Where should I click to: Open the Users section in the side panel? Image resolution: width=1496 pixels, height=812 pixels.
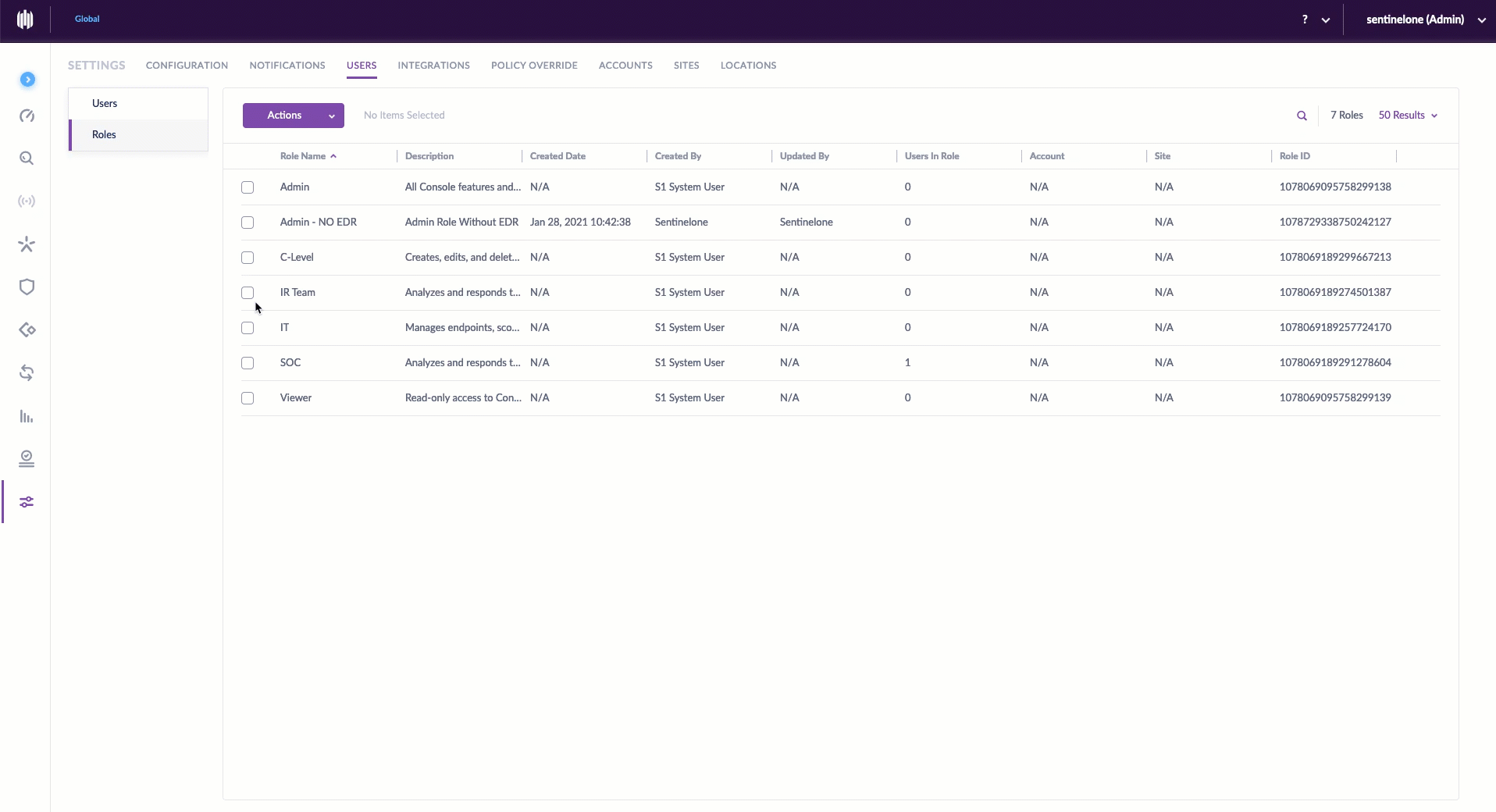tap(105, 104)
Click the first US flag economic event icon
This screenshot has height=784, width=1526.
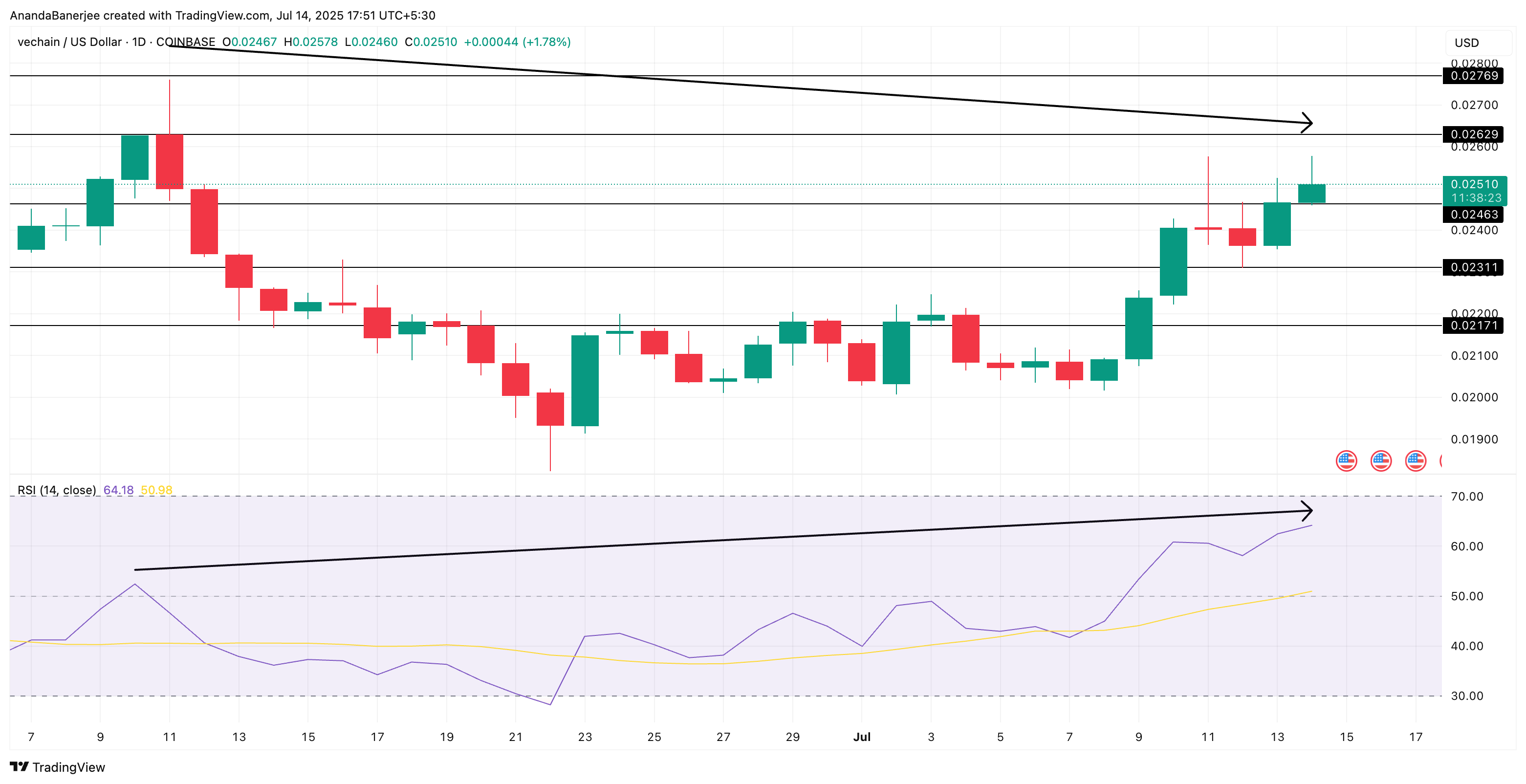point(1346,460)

****************************************

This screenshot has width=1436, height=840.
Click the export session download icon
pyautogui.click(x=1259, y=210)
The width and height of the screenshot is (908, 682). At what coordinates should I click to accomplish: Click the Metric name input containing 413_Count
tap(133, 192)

****************************************

Rewrite the stretch from the line containing "This screenshot has width=1436, height=840." through the line containing "tap(133, 192)", replacing "download icon" with "save icon" and leaving everything else unchanged.

This screenshot has width=1436, height=840.
Click the export session save icon
pyautogui.click(x=1259, y=210)
The width and height of the screenshot is (908, 682). At what coordinates should I click to accomplish: Click the Metric name input containing 413_Count
tap(133, 192)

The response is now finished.